Luftverschmutzung: Sieben Millionen Tote

(c) Pixabay

Wenn ein Zehntel der Partikel-Belastung verringert wird, dann könnte der vorzeitige Tod von 513.700 Menschen vermieden werden. Das zeigt eine Studie, die im Januar veröffentlicht worden ist. 

Jährlich sterben etwa sieben Millionen Menschen durch die Feinstaub-Belastung, wenn es sich um kleine Partikelgröße (PM2.5) handelt. Diese Zahl, die unter anderem auch von der Weltgesundheits-Organisation (WHO) verwendet wird, ist ein Mittelwert von Größennordnungen, die in der wissenschaftlichen Literatur genannt wird. Hier findet sich eine Bandbreite zwischen drei und zehn Millionen Todesfällen bei einem relativen Anteil von sieben bis 18 Prozent an der globalen Sterblichkeit. 

Neu-Delhi, Moskau, China

Ausgewertet wurden die Emissionen von primärem PM2.5 , Ammoniak, Stickstoffoxiden und Schwefeldioxid. Am stärksten betroffen von diesbezüglicher vorzeitiger Sterblichkeit sind die Ballungsräume Chinas, Neu-Delhi und das Gebiet östllich von Moskau.  Eine Studie am Department of Civil and Environmental Engineering der Carleton University in Ottawa, die gemeinsam mit der Environment Protection Agency (EPA) in den USA durchgeführt worden ist, hat die diesbezügliche Situation auf der Nordhalbkugel analysiert. 

Lead-Autor Amir Hakami und die vier Mitautoren stellen in ihrer Arbeit fest, dass in China 183.760 länger am Leben bleiben könnte, wenn die Schadstoffbelastung um ein Zehntel verringert wird.

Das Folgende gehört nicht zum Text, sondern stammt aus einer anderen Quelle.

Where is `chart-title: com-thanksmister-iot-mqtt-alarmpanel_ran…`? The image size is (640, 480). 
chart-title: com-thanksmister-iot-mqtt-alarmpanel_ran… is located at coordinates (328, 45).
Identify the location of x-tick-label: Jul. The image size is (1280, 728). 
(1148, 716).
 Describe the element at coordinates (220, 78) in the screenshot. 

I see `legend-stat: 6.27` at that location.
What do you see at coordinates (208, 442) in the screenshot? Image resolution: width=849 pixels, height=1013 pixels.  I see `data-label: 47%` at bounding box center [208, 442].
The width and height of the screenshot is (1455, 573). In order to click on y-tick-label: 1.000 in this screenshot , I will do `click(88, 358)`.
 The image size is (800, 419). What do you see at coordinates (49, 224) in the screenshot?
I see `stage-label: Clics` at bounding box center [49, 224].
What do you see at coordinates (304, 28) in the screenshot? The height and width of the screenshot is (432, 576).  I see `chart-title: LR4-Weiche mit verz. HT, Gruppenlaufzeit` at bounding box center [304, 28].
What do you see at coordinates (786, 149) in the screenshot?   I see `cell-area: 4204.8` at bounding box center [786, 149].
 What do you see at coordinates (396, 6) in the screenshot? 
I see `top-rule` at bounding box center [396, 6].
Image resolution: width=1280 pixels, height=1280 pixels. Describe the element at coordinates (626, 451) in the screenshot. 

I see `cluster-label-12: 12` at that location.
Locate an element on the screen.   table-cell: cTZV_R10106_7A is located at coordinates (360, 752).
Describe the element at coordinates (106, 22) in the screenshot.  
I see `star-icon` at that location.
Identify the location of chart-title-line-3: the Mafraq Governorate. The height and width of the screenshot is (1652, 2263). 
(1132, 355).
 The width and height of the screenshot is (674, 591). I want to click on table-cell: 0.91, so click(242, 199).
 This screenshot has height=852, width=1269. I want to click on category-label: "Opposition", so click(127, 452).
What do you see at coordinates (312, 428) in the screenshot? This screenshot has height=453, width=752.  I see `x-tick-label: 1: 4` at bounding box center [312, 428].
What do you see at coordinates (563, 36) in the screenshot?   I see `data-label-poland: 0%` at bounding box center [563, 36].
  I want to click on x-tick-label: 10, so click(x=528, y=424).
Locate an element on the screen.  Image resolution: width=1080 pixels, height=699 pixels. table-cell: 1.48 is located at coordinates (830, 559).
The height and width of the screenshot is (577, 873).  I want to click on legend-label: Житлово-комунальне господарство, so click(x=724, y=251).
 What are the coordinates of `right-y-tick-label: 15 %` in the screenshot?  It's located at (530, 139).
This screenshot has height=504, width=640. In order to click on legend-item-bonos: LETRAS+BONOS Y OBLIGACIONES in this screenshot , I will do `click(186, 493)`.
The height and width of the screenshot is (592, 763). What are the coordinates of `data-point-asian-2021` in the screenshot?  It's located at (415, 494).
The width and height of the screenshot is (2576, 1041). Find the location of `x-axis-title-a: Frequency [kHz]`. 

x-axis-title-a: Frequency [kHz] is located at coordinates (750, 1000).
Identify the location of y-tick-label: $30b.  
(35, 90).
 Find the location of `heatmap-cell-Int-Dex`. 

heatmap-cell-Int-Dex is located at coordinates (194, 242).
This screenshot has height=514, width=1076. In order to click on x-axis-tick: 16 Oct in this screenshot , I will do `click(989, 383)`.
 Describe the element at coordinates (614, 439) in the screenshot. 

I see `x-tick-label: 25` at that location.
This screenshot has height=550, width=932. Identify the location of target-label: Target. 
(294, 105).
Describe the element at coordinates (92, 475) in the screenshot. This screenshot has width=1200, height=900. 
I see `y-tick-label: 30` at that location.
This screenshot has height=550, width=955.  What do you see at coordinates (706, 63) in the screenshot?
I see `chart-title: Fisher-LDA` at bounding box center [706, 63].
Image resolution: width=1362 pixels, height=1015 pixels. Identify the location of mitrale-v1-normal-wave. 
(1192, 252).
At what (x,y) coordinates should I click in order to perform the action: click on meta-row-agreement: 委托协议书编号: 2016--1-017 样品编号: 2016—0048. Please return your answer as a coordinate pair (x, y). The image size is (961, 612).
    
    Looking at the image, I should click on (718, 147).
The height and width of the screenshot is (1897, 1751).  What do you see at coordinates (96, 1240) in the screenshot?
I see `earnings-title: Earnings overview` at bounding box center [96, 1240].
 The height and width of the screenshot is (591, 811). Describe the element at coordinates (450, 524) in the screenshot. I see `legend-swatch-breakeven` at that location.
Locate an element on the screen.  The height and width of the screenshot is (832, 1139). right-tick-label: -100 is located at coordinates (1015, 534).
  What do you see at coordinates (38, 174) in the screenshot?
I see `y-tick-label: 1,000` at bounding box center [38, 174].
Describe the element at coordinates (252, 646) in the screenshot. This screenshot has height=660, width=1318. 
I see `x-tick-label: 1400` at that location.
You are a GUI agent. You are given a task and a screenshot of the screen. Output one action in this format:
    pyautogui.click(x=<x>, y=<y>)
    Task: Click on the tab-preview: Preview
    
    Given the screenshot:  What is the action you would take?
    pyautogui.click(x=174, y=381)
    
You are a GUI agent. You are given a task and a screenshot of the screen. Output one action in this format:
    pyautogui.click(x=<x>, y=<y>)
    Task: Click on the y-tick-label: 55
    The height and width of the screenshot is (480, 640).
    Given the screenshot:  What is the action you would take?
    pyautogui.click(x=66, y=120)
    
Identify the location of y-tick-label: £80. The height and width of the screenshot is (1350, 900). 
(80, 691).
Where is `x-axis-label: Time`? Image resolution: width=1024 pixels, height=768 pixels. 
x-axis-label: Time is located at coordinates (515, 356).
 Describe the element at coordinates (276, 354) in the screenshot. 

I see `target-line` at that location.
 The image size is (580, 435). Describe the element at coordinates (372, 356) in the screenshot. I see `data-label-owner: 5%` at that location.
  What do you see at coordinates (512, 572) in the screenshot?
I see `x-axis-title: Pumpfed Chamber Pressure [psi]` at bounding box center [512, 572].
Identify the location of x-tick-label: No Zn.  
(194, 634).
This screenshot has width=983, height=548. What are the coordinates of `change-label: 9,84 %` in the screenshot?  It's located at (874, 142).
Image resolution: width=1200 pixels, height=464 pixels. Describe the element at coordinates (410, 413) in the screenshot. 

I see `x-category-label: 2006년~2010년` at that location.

In Indien könnte das Leben von 123.440 Menschen länger dauern. In den übrigen Staaten würden mehr als 200.000 Menschen ein längeres und gesünderes Leben leben.

Nordamerika, Indien: 177 Millionen

Die Wissenschafter haben auch versucht, die finanziellen Auswirkungen auszurechnen. Demnach wären die diesbezüglichen Ersparnisse (etwa durch geringere Behandlungskosten und die längere Produktivität) in Europa signifikant hoch (mit 252 Millionen Dollar, während China mit 365 Millionen das größte Potential aufweist. In Indien wären bei zehn Prozent weniger belasteter Luft ein finanzieller Vorteil von 175 Million zu verbuchen – ähnlich wie in den USA und Kanada, wo die Folgekosten der Verschmutzung um 177 Millionen geringer wären. 

Insgesamt ist es allerdings auch stark von der verursachenden Substanz abhängig, wie stark die Gesundheit beeinträchtigt, das Leben verkürzt werden und Folgekosten steigen. Die schlechteste Ausiwkrung haben primäres PM2.5 und Ammoniak. Die gesamte derzeitige Schadstoffbelastung wird auf der Nordhalbkugel auf 1,2 Billionen US-Dollar geschätzt. 

Landwirtschaft: 290 Milliarden

In der nördlichen Hemisphäre ist der stärkste Verursacher von Staubpartikeln und Vorläufersubstanzen die Luftschadstoffe aus der Landwirtschaft, Würden diese Emissionen um ein Zehntel sinken, dann bedeutete dies – rechnerisch – 95.000 vorzeitige Todesfälle weniger und 290 Milliarden Dollar an Einsparungen mehr. 

Die Studienautoren mahnen allerdings auch zur Vorsicht in Bezug auf die Vergleichbarkeit ihrer Studie mit anderen. Einreseits gibt es bei anderen Arbeiten methodologisch andere Zugänge. De finanziellen Berechnungen können außerdem an mit dem Bruttonationalprodukt eines Landes gekoppelt sein, wodurch die Vergleichbarkeit von Folgekosten beeinträchtigen kann. Und schließlich: Diese Arbeit untersucht vier Schadstoffe – und eben nicht mehr. Die Belastung durch Gesundheitsbeeinträchtigungen und Folgekosten könnten also noch steigen.